*What to do:*
Retype all of the entries exactly as they appear.

#### Information shown

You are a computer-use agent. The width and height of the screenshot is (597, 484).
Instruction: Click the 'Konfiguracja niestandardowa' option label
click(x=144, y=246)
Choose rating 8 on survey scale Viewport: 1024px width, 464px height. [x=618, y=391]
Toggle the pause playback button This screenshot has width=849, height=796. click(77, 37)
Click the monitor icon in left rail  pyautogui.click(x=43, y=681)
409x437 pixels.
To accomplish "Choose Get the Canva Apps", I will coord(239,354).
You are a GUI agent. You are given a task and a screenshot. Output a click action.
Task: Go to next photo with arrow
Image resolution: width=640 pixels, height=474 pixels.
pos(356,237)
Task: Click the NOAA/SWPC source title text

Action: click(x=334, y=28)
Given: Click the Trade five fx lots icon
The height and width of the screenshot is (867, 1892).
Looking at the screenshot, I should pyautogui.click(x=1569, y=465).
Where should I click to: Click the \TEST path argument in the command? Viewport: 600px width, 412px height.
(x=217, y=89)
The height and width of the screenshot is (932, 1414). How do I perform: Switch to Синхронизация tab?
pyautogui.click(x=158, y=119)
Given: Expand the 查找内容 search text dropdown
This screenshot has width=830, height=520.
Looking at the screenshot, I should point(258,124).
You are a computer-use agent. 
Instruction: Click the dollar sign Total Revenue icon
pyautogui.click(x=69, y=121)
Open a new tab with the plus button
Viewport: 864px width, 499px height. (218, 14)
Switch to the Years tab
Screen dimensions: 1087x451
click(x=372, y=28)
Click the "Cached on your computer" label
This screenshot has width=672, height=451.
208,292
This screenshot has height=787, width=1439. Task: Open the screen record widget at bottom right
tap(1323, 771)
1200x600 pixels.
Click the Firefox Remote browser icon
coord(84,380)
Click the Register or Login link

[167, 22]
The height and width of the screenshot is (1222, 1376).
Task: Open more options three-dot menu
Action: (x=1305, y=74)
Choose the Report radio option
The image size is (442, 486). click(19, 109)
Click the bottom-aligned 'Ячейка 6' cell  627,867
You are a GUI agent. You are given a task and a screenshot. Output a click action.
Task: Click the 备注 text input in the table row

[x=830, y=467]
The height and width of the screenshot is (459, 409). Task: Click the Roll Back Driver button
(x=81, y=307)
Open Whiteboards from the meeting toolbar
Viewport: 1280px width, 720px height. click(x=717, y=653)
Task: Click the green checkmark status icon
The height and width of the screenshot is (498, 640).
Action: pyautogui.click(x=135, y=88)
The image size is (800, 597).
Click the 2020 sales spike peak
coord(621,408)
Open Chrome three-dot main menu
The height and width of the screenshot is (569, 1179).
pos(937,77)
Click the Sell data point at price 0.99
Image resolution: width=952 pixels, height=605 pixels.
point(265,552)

########

*Response for this exercise:*
You are a computer-use agent. The width and height of the screenshot is (597, 484).
Instruction: Click the 'Konfiguracja niestandardowa' option label
click(x=144, y=246)
Choose rating 8 on survey scale Viewport: 1024px width, 464px height. [x=618, y=391]
Toggle the pause playback button This screenshot has width=849, height=796. click(77, 37)
Click the monitor icon in left rail  pyautogui.click(x=43, y=681)
409x437 pixels.
To accomplish "Choose Get the Canva Apps", I will coord(239,354).
You are a GUI agent. You are given a task and a screenshot. Output a click action.
Task: Go to next photo with arrow
Image resolution: width=640 pixels, height=474 pixels.
pos(356,237)
Task: Click the NOAA/SWPC source title text

Action: click(x=334, y=28)
Given: Click the Trade five fx lots icon
The height and width of the screenshot is (867, 1892).
Looking at the screenshot, I should pyautogui.click(x=1569, y=465).
Where should I click to: Click the \TEST path argument in the command? Viewport: 600px width, 412px height.
(x=217, y=89)
The height and width of the screenshot is (932, 1414). How do I perform: Switch to Синхронизация tab?
pyautogui.click(x=158, y=119)
Given: Expand the 查找内容 search text dropdown
This screenshot has width=830, height=520.
Looking at the screenshot, I should point(258,124).
You are a computer-use agent. 
Instruction: Click the dollar sign Total Revenue icon
pyautogui.click(x=69, y=121)
Open a new tab with the plus button
Viewport: 864px width, 499px height. (218, 14)
Switch to the Years tab
Screen dimensions: 1087x451
click(x=372, y=28)
Click the "Cached on your computer" label
This screenshot has width=672, height=451.
208,292
This screenshot has height=787, width=1439. Task: Open the screen record widget at bottom right
tap(1323, 771)
1200x600 pixels.
Click the Firefox Remote browser icon
coord(84,380)
Click the Register or Login link

[167, 22]
The height and width of the screenshot is (1222, 1376).
Task: Open more options three-dot menu
Action: (x=1305, y=74)
Choose the Report radio option
The image size is (442, 486). click(19, 109)
Click the bottom-aligned 'Ячейка 6' cell  627,867
You are a GUI agent. You are given a task and a screenshot. Output a click action.
Task: Click the 备注 text input in the table row

[x=830, y=467]
The height and width of the screenshot is (459, 409). Task: Click the Roll Back Driver button
(x=81, y=307)
Open Whiteboards from the meeting toolbar
Viewport: 1280px width, 720px height. click(x=717, y=653)
Task: Click the green checkmark status icon
The height and width of the screenshot is (498, 640).
Action: pyautogui.click(x=135, y=88)
The image size is (800, 597).
Click the 2020 sales spike peak
coord(621,408)
Open Chrome three-dot main menu
The height and width of the screenshot is (569, 1179).
pos(937,77)
Click the Sell data point at price 0.99
Image resolution: width=952 pixels, height=605 pixels.
point(265,552)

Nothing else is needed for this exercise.